What does it really mean by "escaping" in a string ?


The escape-sequence replacements are −

\n is replaced by the newline character
\r is replaced by the carriage-return character
\t is replaced by the tab character
\$ is replaced by the dollar sign itself ($)
\" is replaced by a single double-quote (")
\ is replaced by a single backslash ()

Does it mean "translate"/"convert"/"substitute" or does it mean "ignore this single quote and don't take it as the ending single quote" ? I thought the former but some google result links mention the latter but mostly Googling brings irrelevant results. Brings up links related to mysqli_real_escape_string.

It's a term from the days where we used terminals. I used to tap the escape key before I typed something to get another function or character.

Today it's used when you have a language that for example expects strings in quote marks. So how do you put in a quote mark? (see your question!)

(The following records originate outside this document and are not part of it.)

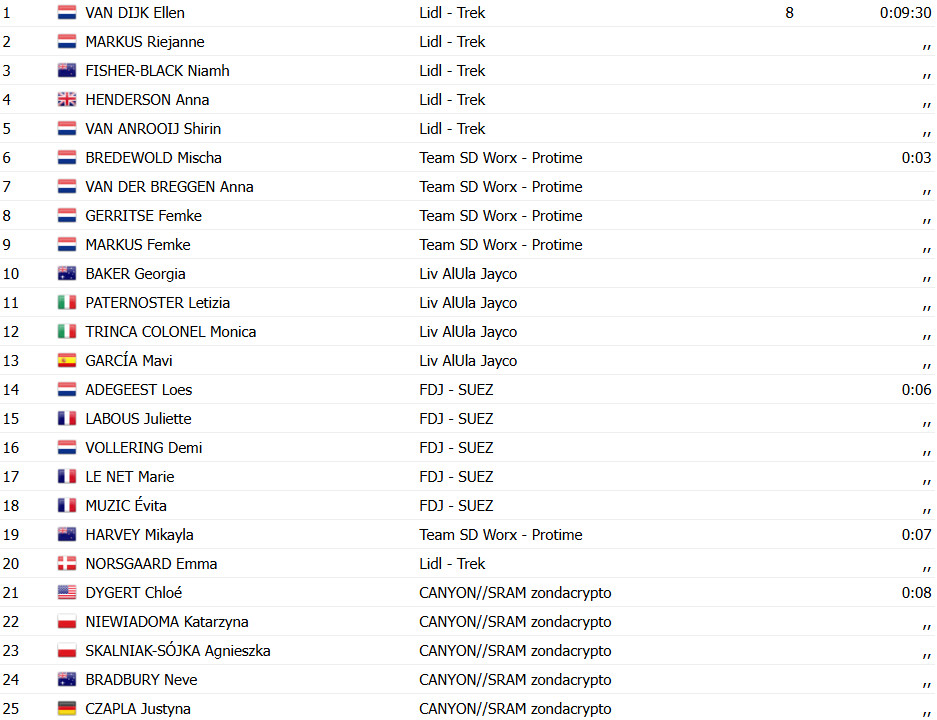Viewport: 937px width, 720px height.
Task: Click the Netherlands flag next to VAN DIJK Ellen
Action: [x=67, y=13]
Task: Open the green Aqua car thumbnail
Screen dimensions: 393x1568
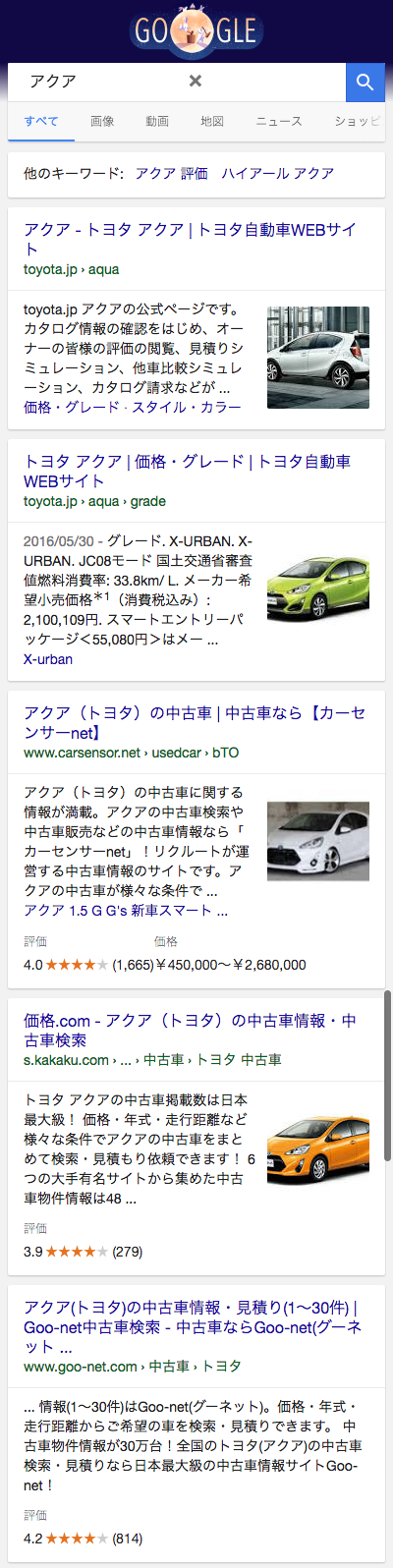Action: pyautogui.click(x=318, y=588)
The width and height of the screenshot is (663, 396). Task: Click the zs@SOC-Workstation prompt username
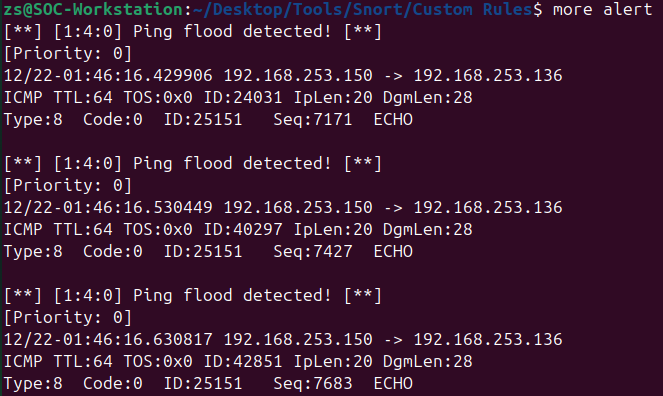93,9
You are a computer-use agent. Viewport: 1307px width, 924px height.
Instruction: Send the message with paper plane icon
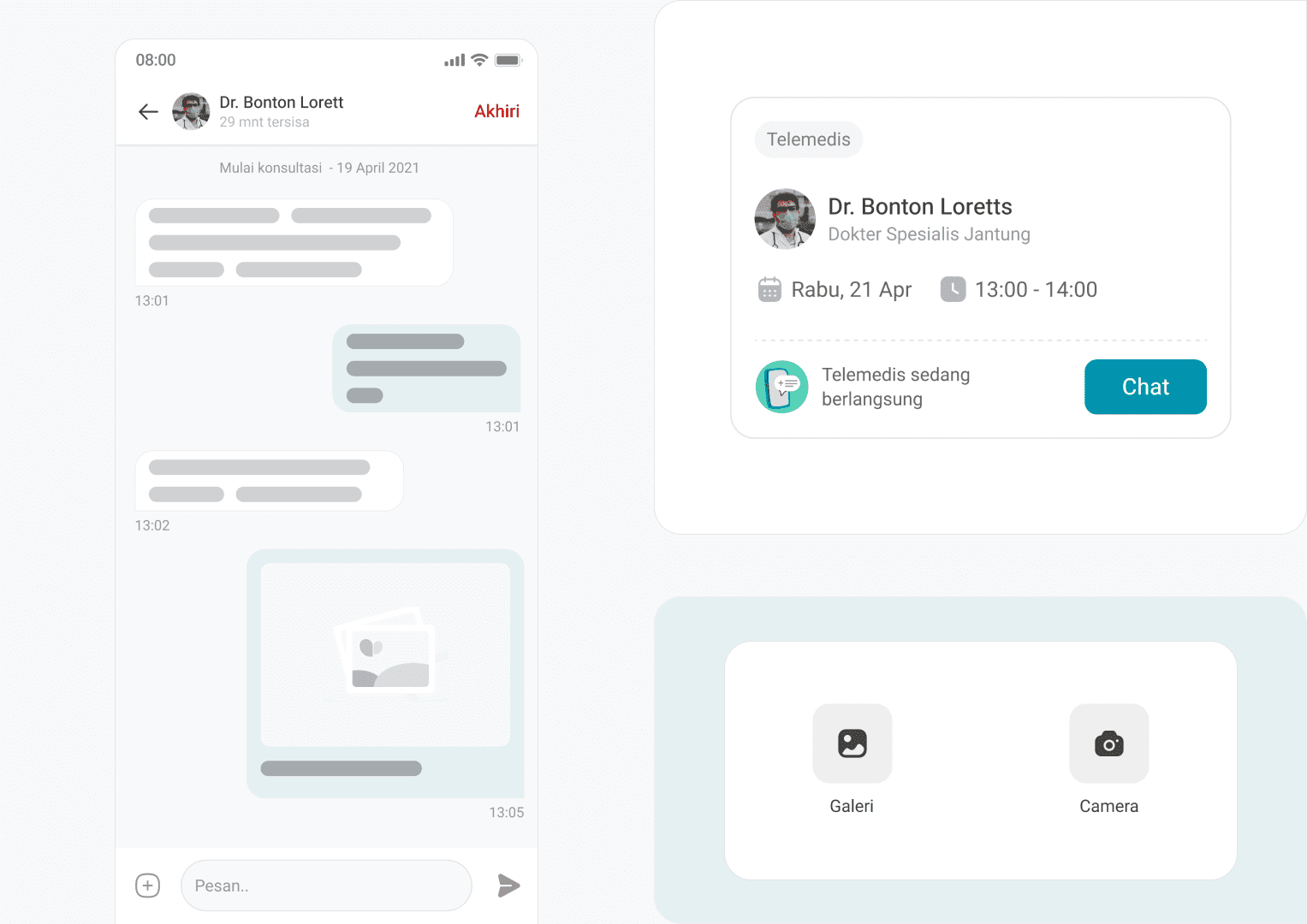[509, 886]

Every language that displays human-readable text has "non-printable" characters that must be "displayed" sometimes. When coding, you need to somehow be able to display those characters (in the code, not during execution) in a human-readable way or you'd go insane trying to read the code. Thus language needs to be able to tell the compiler or interpreter what is to be seen as parsable code versus "string literals" which is NOT to be parsed for any special meaning in the language.

For accuracy sake, I'll point out that the above is an over-generalization. You could design an entire language where there are non string literals, but most of the main ones have to have them.

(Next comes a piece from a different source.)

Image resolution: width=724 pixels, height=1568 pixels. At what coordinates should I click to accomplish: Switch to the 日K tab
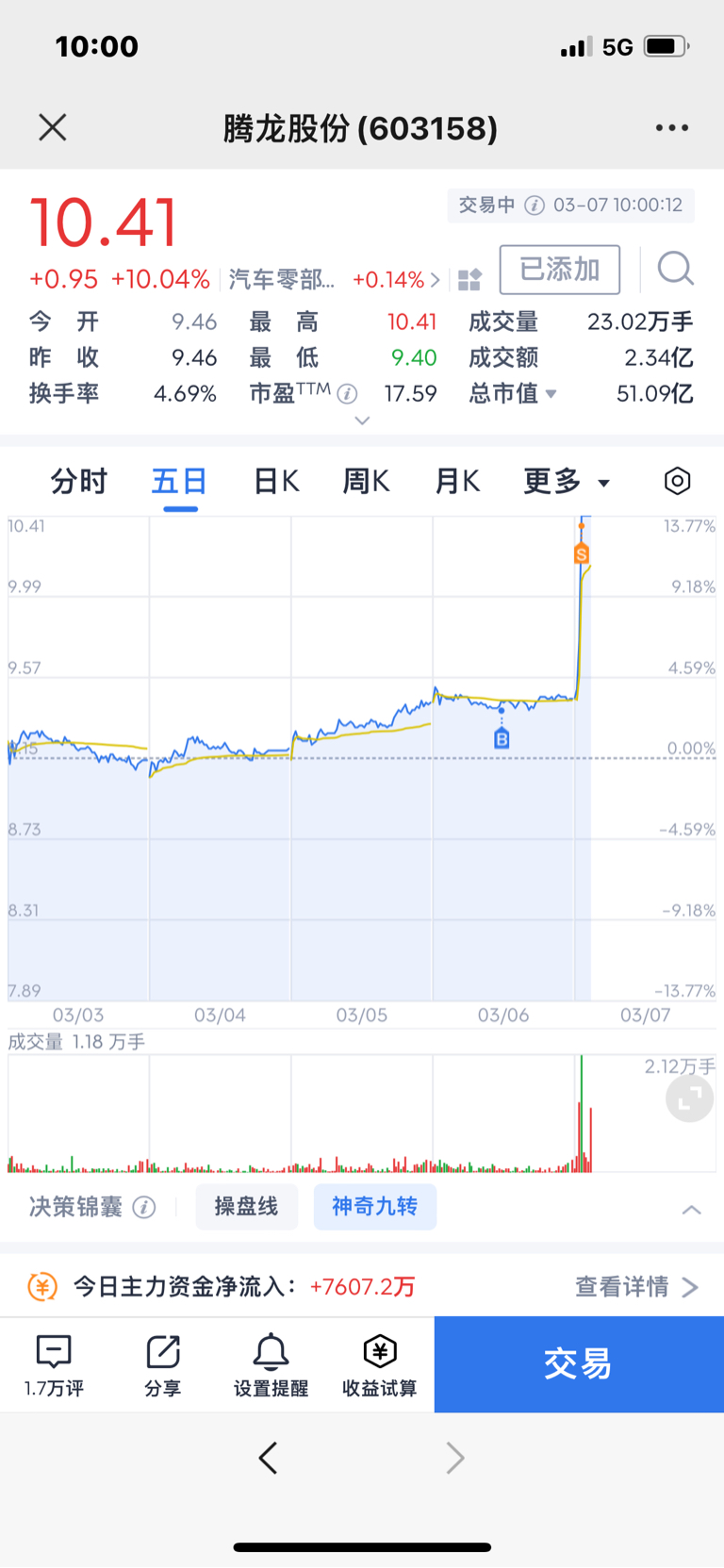(x=276, y=481)
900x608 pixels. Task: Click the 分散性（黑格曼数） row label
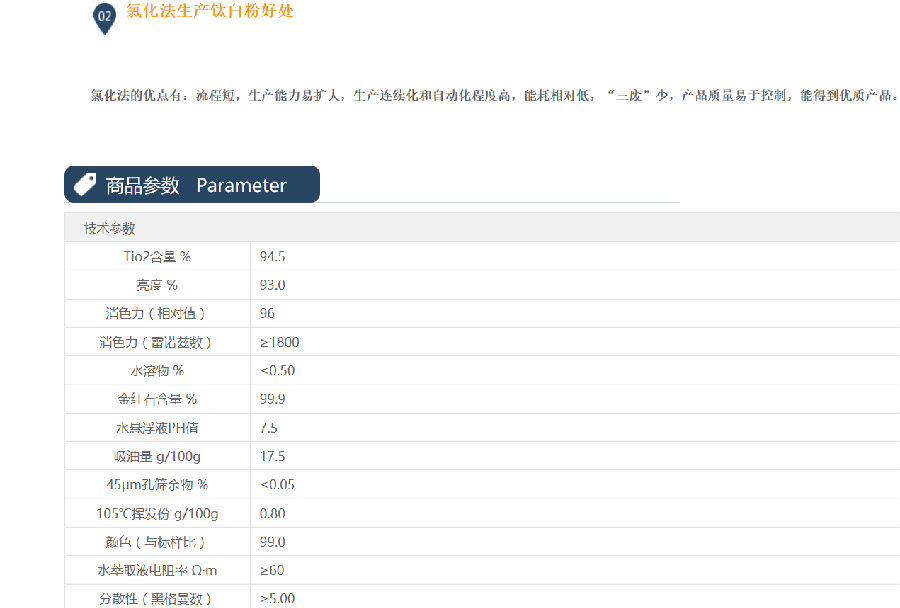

For those that need to have string literals, there must be something that tells the compiler (or interpreter) "This is a string literal". That's usually done by surrounding the string literal with single or double quotes, but there are exceptions.

So if I am the, let's say, C++ compiler and I come across double quotes...

string str = "This is a string.";

Easy enough. I have a bunch of characters. The ones INSIDE the quotes are NOT to be parsed as code. The ones OUTSIDE the quotes ARE to parsed as code. I throw the quotes away. They serve simply to denote what is to be parsed as code and what is not. str contains This is a string.

Now suppose I want to DISPLAY quotes or for whatever reason have quotes as part of my string variable. The code below, in C++, will make the parser unhappy.

string str = "These are quotes: "";

Without escape characters, I (the C++ parser) see THREE quotes characters and I need them in pairs when denoting the boundaries of string literals, so I have to throw an error when I get to the third double quote. Now WITH an escape character backslash, no error...

string str = "These are quotes: \"";

str contains These are quotes: "

The backslash tells the parser to NOT treat the quotes immediately after it as denoting the BEGINNING or END of the string literal, but instead as PART of the string literal.

In summary, every language must be parsed into meaningful sections that can turned into "tokens" (anything meaningful to the language roughly). A string literal is a token. To that end, every language has rules and keywords and characters that denote where tokens start and end. However, all of those keywords and characters can be PART of a token rather than denoting the END of a token, and that requires "escaping" that keyword or character so that it is interpreted as such. In C++ it's done with a backslash. Thus \\ is an "escaped" backslash, which means "treat this as a single backslash character and not an 'escape'".

\$ is replaced by the dollar sign itself ($)

Note that languages vary. The above is needed in PHP but not C++ because the dollar sign has special meaning in PHP, but not C++.

Note: A quick google search suggests I may have been using the word "parse" incorrectly and what I am referring to above as parsing may actually be the "lexer" stage.

Hmm. Well I lost my post yet again. Anyway, to the OP, your link...

has some problems in this example regarding the parsing and escaping. The point is made just fine regarding the $ and how it parses in single vs. double quotes. But the output it shows is incorrect (run it and see. The exclamation point does not disappear, among other things) and you should delete the print "<br />"; line and change \\n to \n and run in command line rather than the web/HTML to get any interesting results. As always, experiment.

   $variable = "name";
   $literally = 'My $variable will not print!\\n';

   print "<br />";

   $literally = "My $variable will print!\\n";

Member Avatar

Escaping is a pretty big subject - sanitising data for queries and possibly re-casting datatypes. Backslashing certain "sensitive" characters, like $ for creating literals. Backslashing single and double quotes within those types of quotes... htmlentities and htmlspecialchars can also be used - especially on < and >.

However - try not to escape with backslashes or htmlentities to store data in a DB, as this may make things difficult when querying - searching for "O'Dowd" will not be positive for stored "O\'Dowd" or "O&#8217;Dowd" . Simply use them for displaying data to the screen in most cases.

Thanks guys!

I figured this out myself. Escaping means different things at different times. Sometimes it means translate something into another or convert or substitute (eg. convert /n to next line).
Sometimes it means do not take this/these single quote(s) as the closing single quote in a string (eg. echo 'get lost you \'bird brain\' dude').
I figured all this out myself as tutorials weren't that clear thus complicating things. I wanted an experienced person to confirm my guesses. And, it's just been done!